In Manchester, Disco Soup was a ground-breaking event organized by the Real Junk Food Project Manchester, that brought together more than a hundred volunteers last Saturday June 20th for a day of healthy, nutritious meals for anyone and everyone, on a pay-as-you-feel donation basis. Only for this event, they saved about 700 Kg of food that would otherwise gone to waste from supermarkets, restaurants and a number of other sources that collaborated with the event.

Corin Bell, Director of the Real Junk Food Project Manchester said “we are absolutely thrilled of the response of people in Manchester today and we are hoping to open a Café that will open 3 days a week following the same Disco Soup recipe”. Bell explained that most of food waste had been collected in collaboration with FairShare Greater Manchester, an organization that fights hunger and re-distributes surplus food to charities, food banks and schools in the region

The popularity of food waste related type of events has only been increasing in the last years, as more and more people is taking action to respond and end the wastage of perfectly edible food. Campaigns and events such as Disco Soup, FairShare Greater Manchester, the Feedback campaign, which includes the Gleaning Network amongst others, are definitely playing a key role not only in increasing awareness, but in actually reducing food waste as a matter of fact.

The UN Food and Agriculture Organisation pointed out in its Global Food Losses and Food Waste report that “roughly one-third of the edible parts of food produced for human consumption, gets lost or wasted globally, which is about 1.3 billion ton per year.”

Moreover, the contribution of food waste to climate change is outstanding, manly from two sources: the GHG emissions related to the production of food and the GHG emissions related to their waste disposal.

To have an idea of how many tons of GHG emissions are related to food production that is never eaten, Tristram Stuart offers an eye-opening figure in Waste: Uncovering the Global Food Scandal (2009): assuming that wastage levels by consumers is of around a quarter of all food is representative – as found by WRAP’s study in the UK and by the Department of Agriculture in the US – it can be said 10 per cent of all greenhouse gas emissions in these countries come from producing, transporting, storing and preparing food that is never eaten.

Moreover, the resources devoted to produce food are very significant: every year, according to the FAO, the production of food uses up to 1.4 billion hectares of land – 28 per cent of the world’s agricultural area. Similarly, the blue water footprint for the agricultural production of total food waste in 2007 was of about 250km3, which is more than 38 times the blue water footprint of USA households.

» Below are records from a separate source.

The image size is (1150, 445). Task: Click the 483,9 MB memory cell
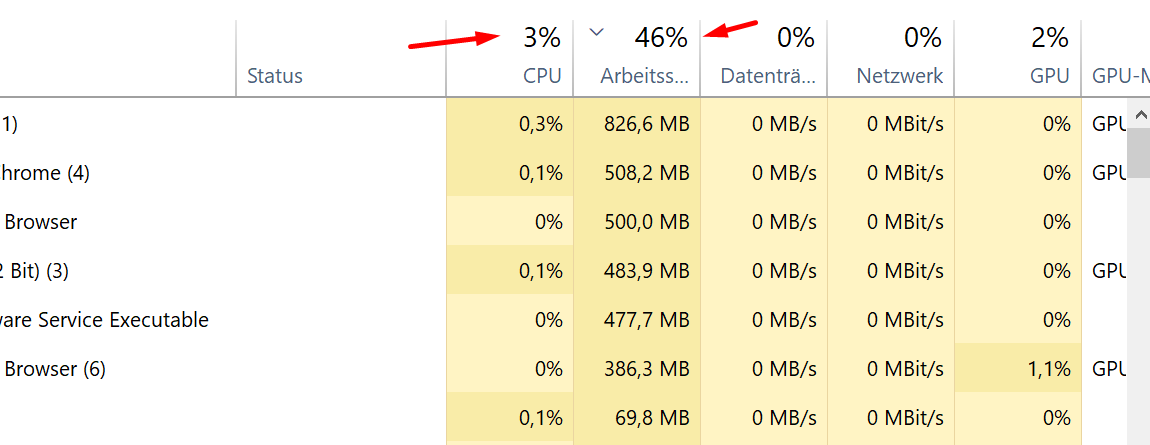[x=646, y=271]
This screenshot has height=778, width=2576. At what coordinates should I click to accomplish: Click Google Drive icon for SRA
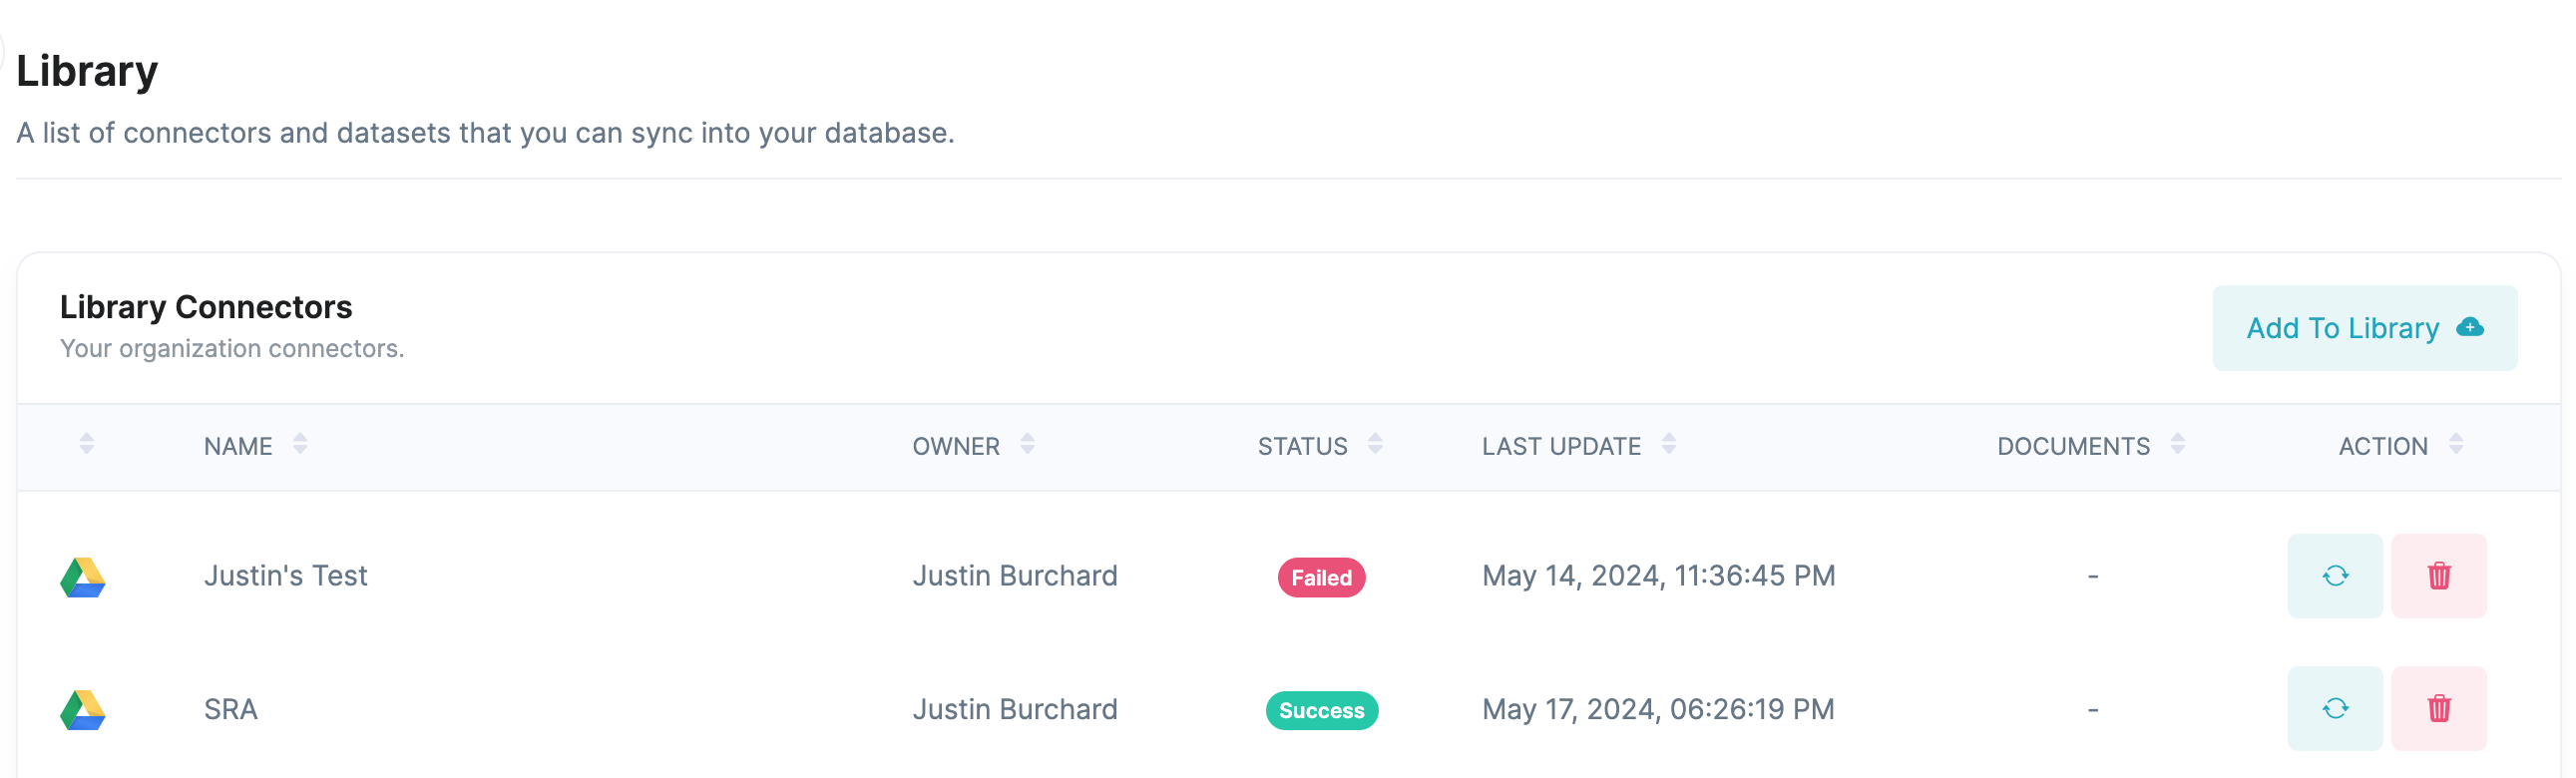click(x=83, y=710)
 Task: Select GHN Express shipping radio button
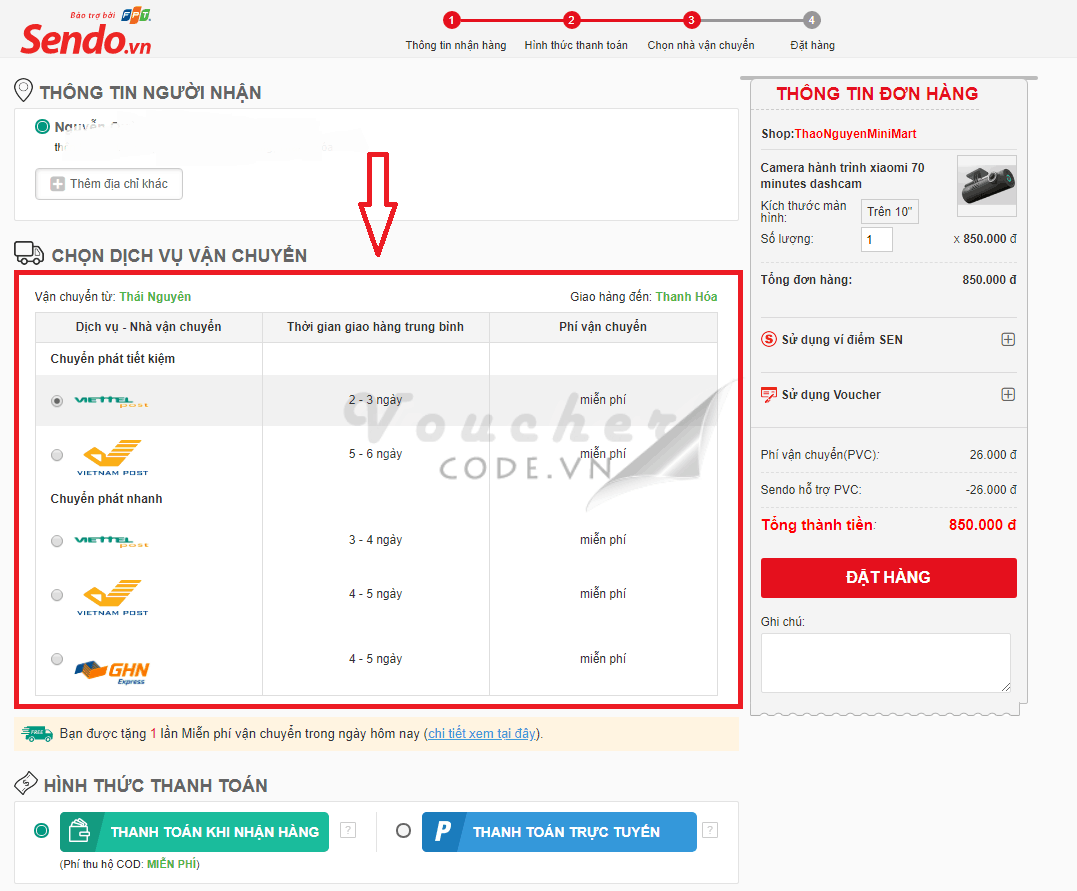coord(57,659)
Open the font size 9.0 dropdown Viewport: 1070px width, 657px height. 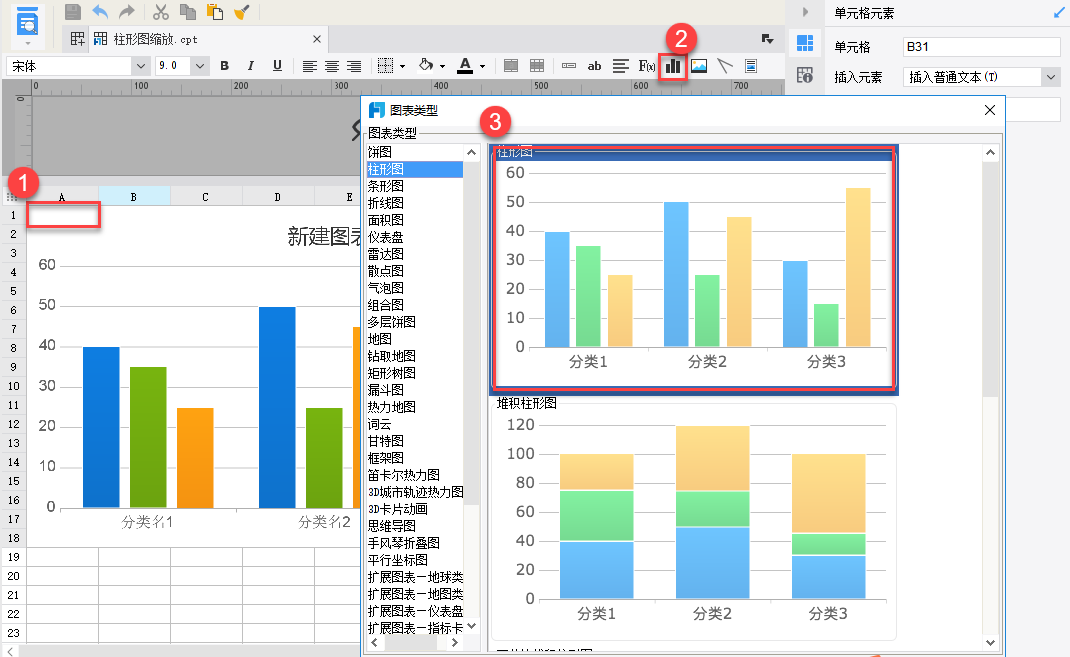coord(200,66)
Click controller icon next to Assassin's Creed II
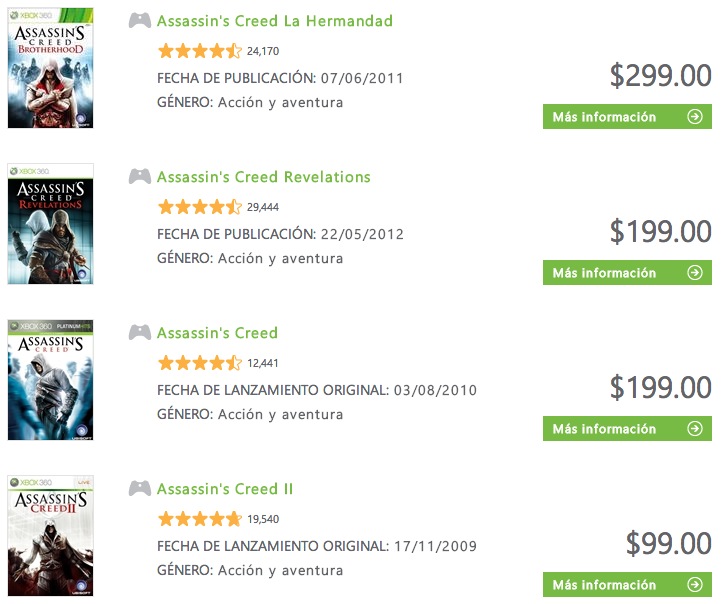The image size is (726, 604). click(140, 489)
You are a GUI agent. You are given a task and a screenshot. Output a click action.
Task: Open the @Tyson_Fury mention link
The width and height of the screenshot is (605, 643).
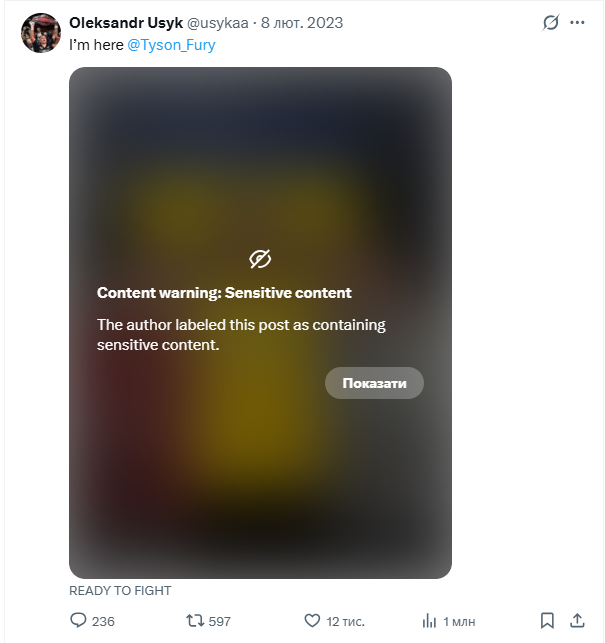pos(172,44)
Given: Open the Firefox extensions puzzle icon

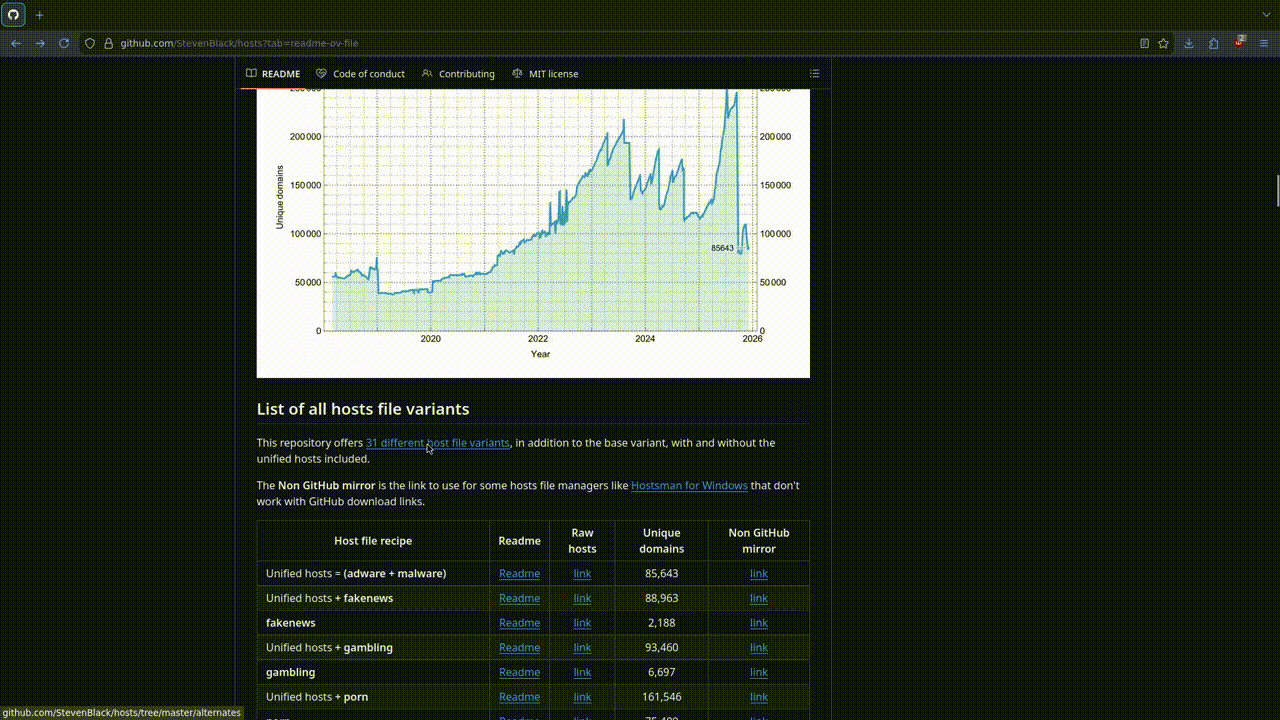Looking at the screenshot, I should click(1213, 43).
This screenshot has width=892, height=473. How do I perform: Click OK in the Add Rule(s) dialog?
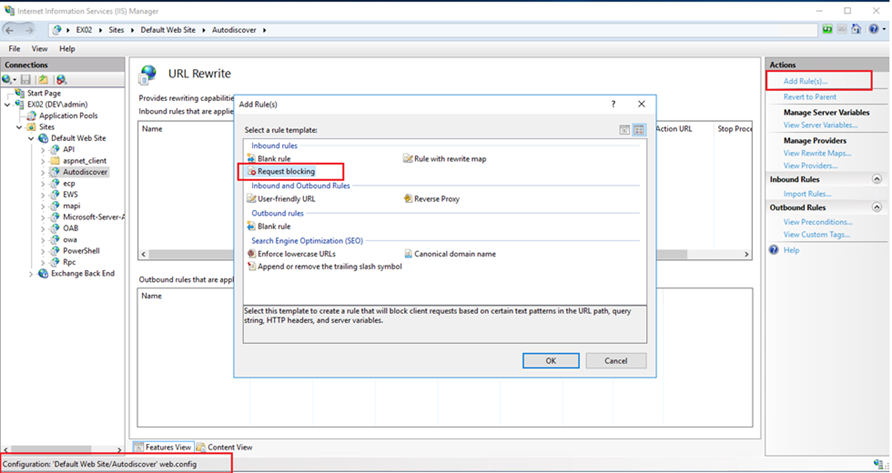[x=551, y=360]
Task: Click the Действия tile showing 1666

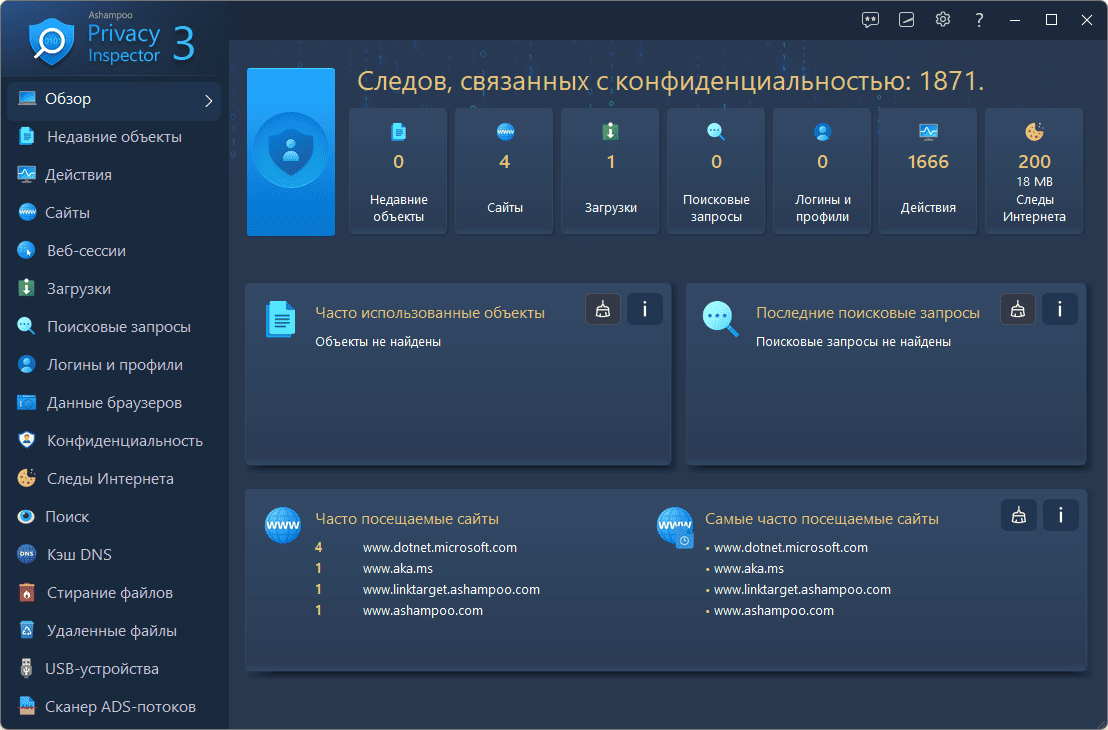Action: (928, 171)
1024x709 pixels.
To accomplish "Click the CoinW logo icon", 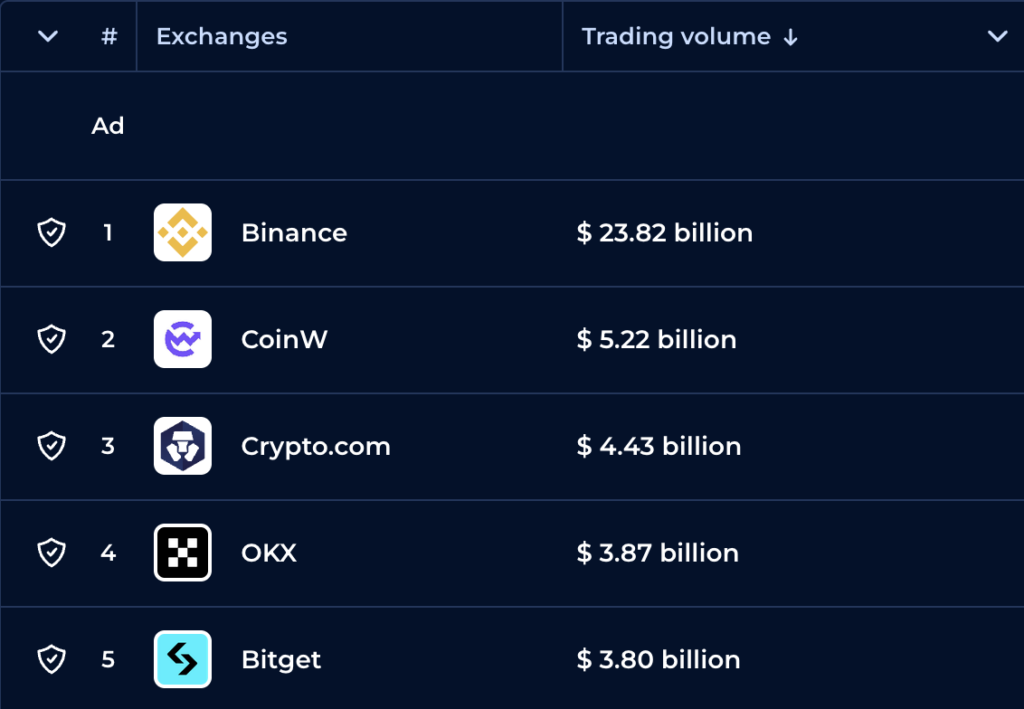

At the end of its life cycle, food waste can be a major source of GHG emissions, most notoriously methane,which has a heat-trapping power 25 times higher than CO2 over a 100-year period. When food waste is landfilled as part of mixed waste, not only it produces GHG, it also can contaminate the soils and water sources with leachates.

If not used for feeding purposes, the alternatives to food waste disposal have been widely explored in Zero Waste Europe’s training on organic waste and various materials, making strong recommendations for composting and anaerobic digestion.

The good news is that awareness is increasing and food waste is decreasing as a matter of fact at least in the UK: since 2007 there has been a 21% reduction according to WRAP. Still British households waste around 22 per cent of all the food they buy. Hopefully the downward trend will continue speedily.